What needs to be done =>
Please transcribe only the lines from the one holding "Click the magnetic base checkmark for Argus 2" through the final line of the data, both included, with no pictures.

Items from a data source
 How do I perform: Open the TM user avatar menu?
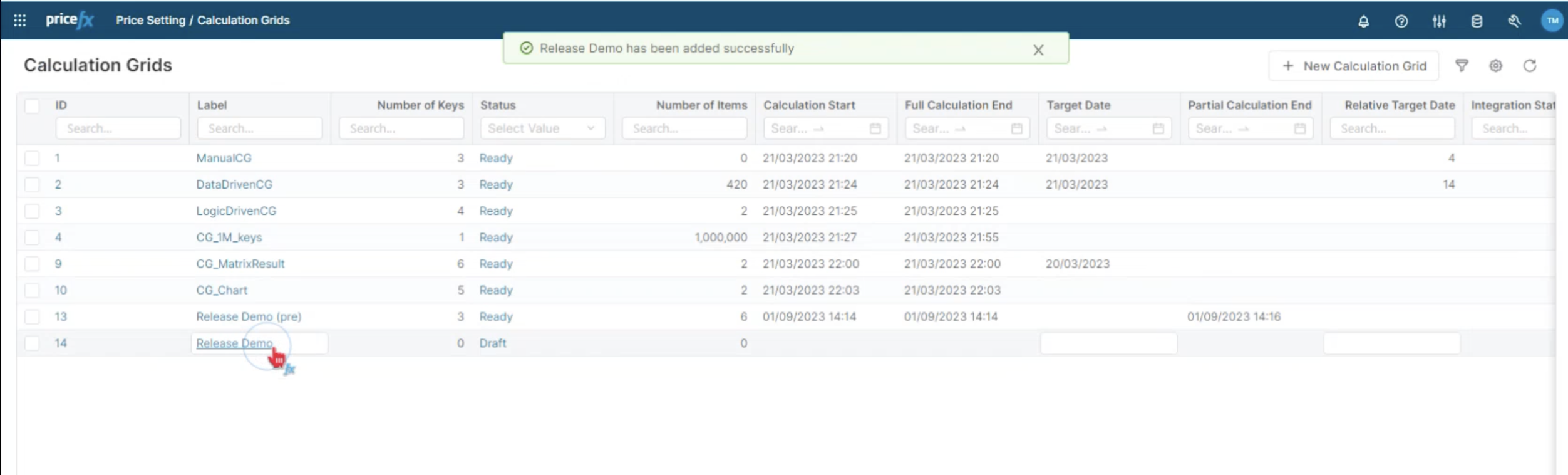(x=1552, y=21)
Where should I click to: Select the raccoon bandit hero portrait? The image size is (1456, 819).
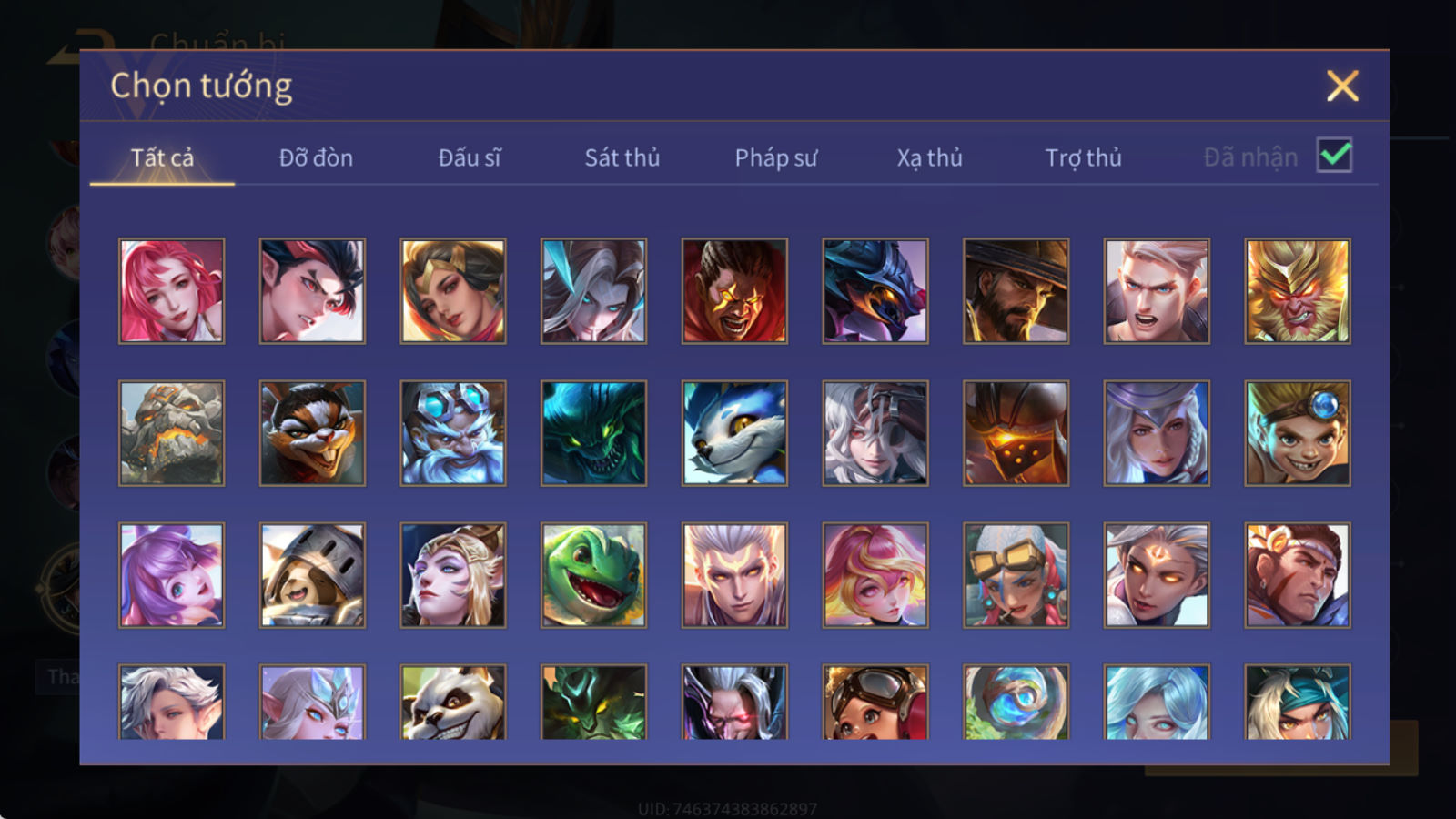click(x=312, y=433)
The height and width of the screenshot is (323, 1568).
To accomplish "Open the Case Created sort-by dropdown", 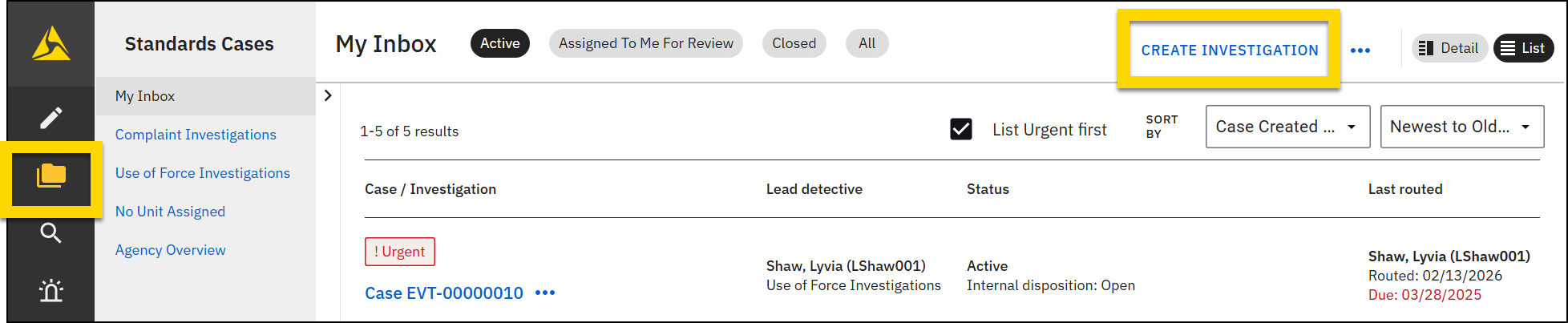I will pyautogui.click(x=1287, y=127).
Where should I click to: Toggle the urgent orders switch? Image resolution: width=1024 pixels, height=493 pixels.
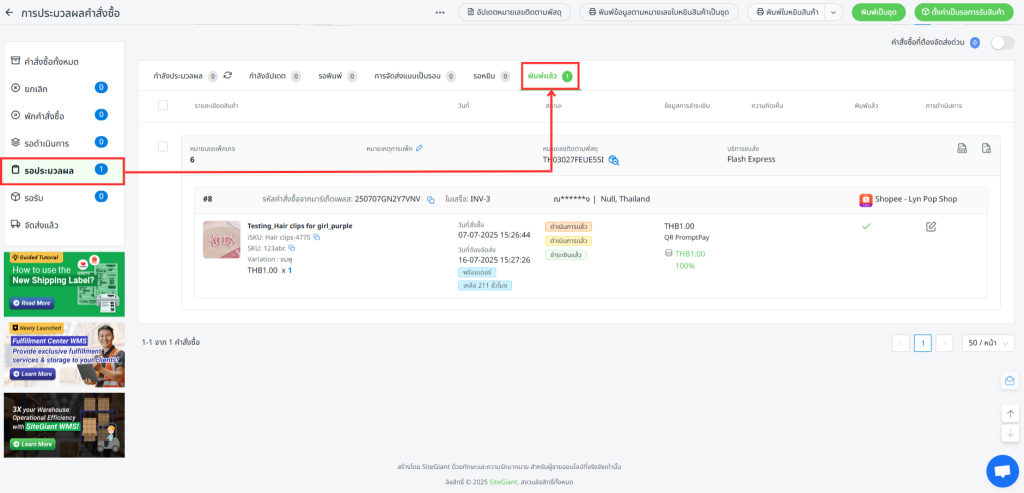click(1001, 43)
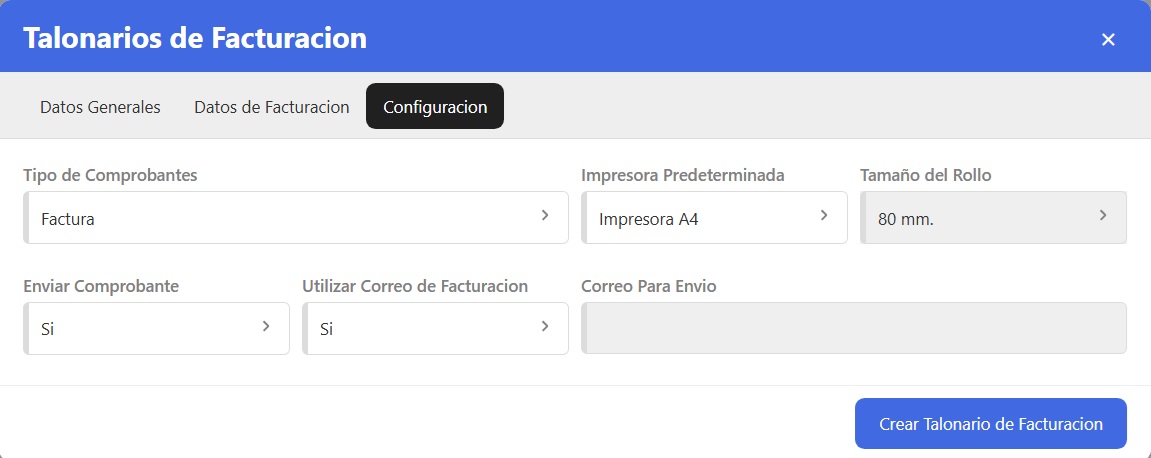Click the Tipo de Comprobantes label
Screen dimensions: 1151x458
tap(110, 175)
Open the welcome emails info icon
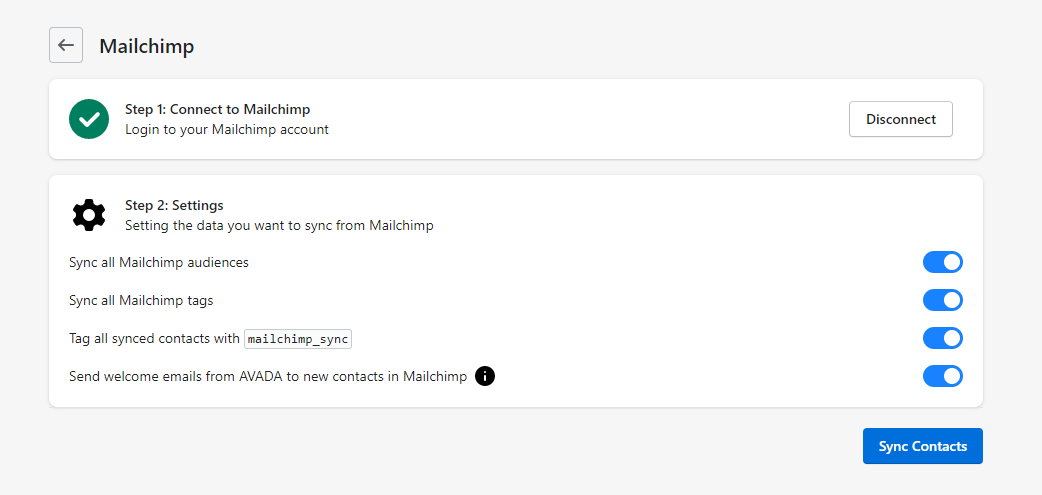1042x495 pixels. [485, 377]
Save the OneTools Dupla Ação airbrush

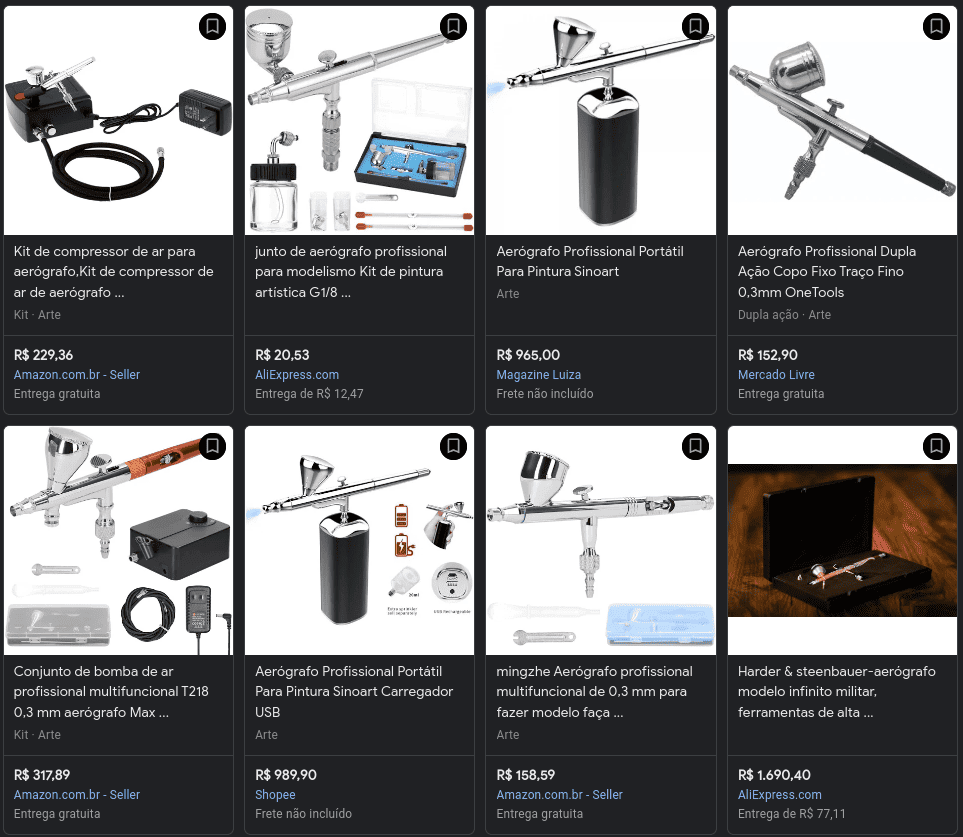936,26
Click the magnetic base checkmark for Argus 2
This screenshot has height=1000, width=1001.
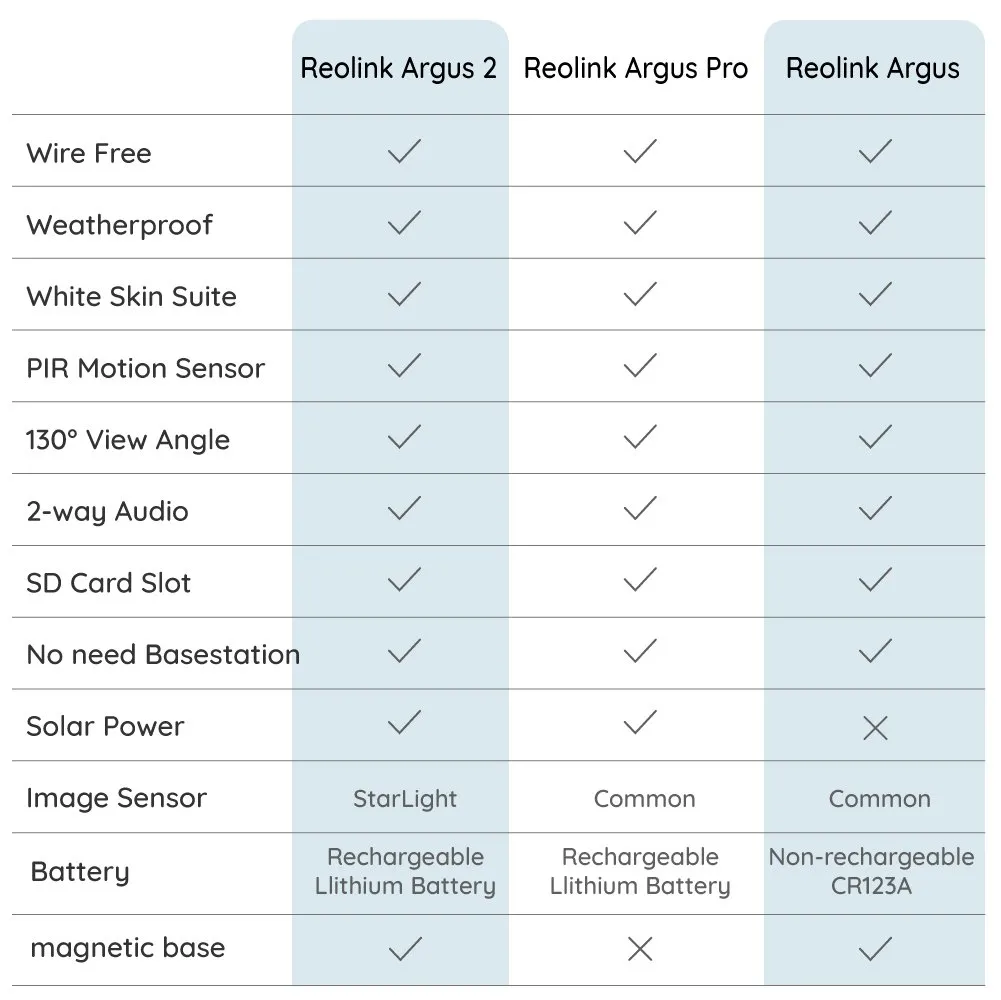point(404,949)
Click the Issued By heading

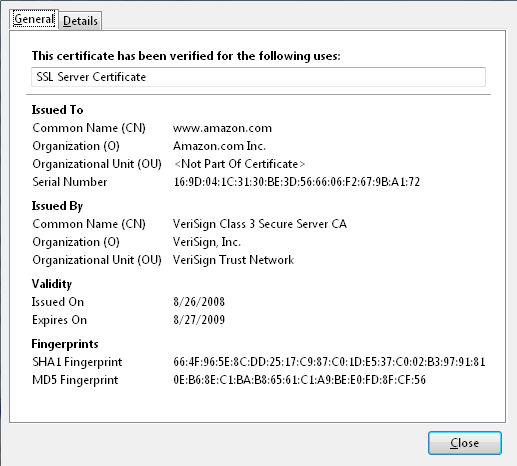[57, 206]
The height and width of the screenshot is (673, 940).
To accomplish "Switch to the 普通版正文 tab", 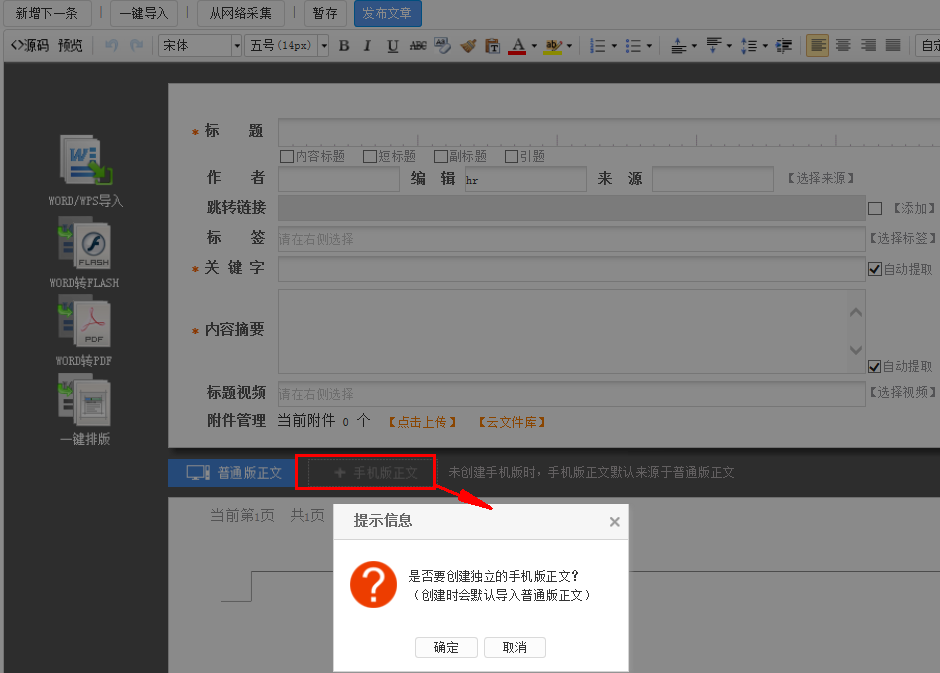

Response =>
Click the magnetic base checkmark for Argus 2
This screenshot has height=1000, width=1001.
point(404,949)
Click the Issued By heading

[57, 206]
The height and width of the screenshot is (673, 940).
To accomplish "Switch to the 普通版正文 tab", 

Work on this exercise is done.